Scientists use soybean oil to create cost-effective graphene
Graphene is ultra-light yet immensely tough and 200 times stronger than steel.
Scientists in Australia have used soybean oil to make graphene, a strong carbon material which is just one atom wide and conducts electricity better than copper. The discovery, they say, lowers the cost of production of graphene drastically.
According to scientists at the Australia's Commonwealth Scientific and Industrial Research Organisation (CSIRO), making graphene with soybean oil will make it more commercially viable. Although at an early stage, the use of graphene is being contemplated for various electronics and energy storage including usage for flexible, durable, semi-transparent mobile phones.

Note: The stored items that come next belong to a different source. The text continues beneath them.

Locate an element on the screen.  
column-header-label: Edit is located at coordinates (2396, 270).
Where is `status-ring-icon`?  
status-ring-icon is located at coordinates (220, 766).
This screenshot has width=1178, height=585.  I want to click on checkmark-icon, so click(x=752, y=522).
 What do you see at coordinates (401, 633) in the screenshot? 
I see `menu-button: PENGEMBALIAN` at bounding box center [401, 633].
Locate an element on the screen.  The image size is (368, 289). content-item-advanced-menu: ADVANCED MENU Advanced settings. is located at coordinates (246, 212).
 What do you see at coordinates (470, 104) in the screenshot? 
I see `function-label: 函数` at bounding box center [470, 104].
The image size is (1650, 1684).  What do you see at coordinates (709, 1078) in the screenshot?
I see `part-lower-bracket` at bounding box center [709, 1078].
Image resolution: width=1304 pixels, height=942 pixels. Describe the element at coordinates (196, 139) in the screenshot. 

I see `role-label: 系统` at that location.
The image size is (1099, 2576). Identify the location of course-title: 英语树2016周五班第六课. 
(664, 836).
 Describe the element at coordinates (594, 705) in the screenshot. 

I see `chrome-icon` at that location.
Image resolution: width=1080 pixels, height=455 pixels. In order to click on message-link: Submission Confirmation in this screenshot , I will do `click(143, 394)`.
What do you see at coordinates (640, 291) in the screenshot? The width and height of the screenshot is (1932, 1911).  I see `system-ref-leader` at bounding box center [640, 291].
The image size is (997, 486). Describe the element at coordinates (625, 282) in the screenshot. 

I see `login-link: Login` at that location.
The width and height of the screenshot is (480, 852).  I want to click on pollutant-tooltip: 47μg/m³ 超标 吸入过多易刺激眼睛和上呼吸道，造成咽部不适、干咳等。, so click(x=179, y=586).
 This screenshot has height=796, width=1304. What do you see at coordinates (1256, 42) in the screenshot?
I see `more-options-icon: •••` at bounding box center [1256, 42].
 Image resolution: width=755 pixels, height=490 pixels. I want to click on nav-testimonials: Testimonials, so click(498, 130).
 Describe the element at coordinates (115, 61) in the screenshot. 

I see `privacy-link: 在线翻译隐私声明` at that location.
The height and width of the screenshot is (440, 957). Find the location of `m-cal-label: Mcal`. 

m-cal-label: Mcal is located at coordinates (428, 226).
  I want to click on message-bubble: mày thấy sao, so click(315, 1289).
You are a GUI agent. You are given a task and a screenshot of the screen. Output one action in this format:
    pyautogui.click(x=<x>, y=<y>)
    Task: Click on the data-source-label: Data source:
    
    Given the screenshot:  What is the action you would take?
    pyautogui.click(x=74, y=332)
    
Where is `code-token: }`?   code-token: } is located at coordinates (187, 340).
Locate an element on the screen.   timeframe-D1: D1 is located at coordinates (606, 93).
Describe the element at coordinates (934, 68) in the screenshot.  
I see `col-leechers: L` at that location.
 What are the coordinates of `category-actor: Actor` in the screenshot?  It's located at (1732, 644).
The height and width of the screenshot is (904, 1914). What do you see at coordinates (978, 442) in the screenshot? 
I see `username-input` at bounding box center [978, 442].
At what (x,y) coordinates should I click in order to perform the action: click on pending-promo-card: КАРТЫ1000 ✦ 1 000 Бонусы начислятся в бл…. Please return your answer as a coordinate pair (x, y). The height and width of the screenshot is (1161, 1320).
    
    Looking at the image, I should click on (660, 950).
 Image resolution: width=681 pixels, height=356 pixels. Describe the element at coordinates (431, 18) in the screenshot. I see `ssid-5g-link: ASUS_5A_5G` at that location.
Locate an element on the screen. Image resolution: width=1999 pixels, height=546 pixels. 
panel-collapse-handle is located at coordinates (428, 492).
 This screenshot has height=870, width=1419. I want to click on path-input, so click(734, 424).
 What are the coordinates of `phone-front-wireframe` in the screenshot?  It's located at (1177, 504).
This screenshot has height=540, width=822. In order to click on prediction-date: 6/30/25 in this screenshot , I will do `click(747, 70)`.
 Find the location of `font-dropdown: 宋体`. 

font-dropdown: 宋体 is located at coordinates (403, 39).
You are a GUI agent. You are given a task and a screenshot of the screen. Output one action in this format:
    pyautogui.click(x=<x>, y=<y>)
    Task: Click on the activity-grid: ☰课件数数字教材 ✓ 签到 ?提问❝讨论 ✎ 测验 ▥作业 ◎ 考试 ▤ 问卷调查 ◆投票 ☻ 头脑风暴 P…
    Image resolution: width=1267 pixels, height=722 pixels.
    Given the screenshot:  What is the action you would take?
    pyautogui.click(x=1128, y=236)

"One of the limiting factors in utilising graphene is the high price compared to other materials," said Dr Zhao Jun Han of the CSIRO.
If the said research is carried forward to device a cost-effective way to mass produce the material it can prove to be revolutionary and beyond just science labs. The graphene film produced in this experiment was only 5 cm (1.9 inches) by 2 cm (0.8 inches) in size.
The team terms the new technique 'GraphAir' technology as it involves heating soybean oil in a tube furnace for about 30 minutes causing it to decompose into carbon building blocks. The carbon is then cooled on a foil made of nickel after which it diffuses into a thin rectangle of graphene that's just 1 nanometre thick.
"This ambient-air process for graphene fabrication is fast, simple, safe, potentially scalable, and integration-friendly," said Han.
Graphene was discovered at the University of Manchester in 2004, and its inventors also won a Nobel Prize in 2010. It is ultra-light yet immensely tough and 200 times stronger than steel, but incredibly flexible. Its usage in future electronics is the talk of the industry as it is a superb conductor and can act as a perfect barrier.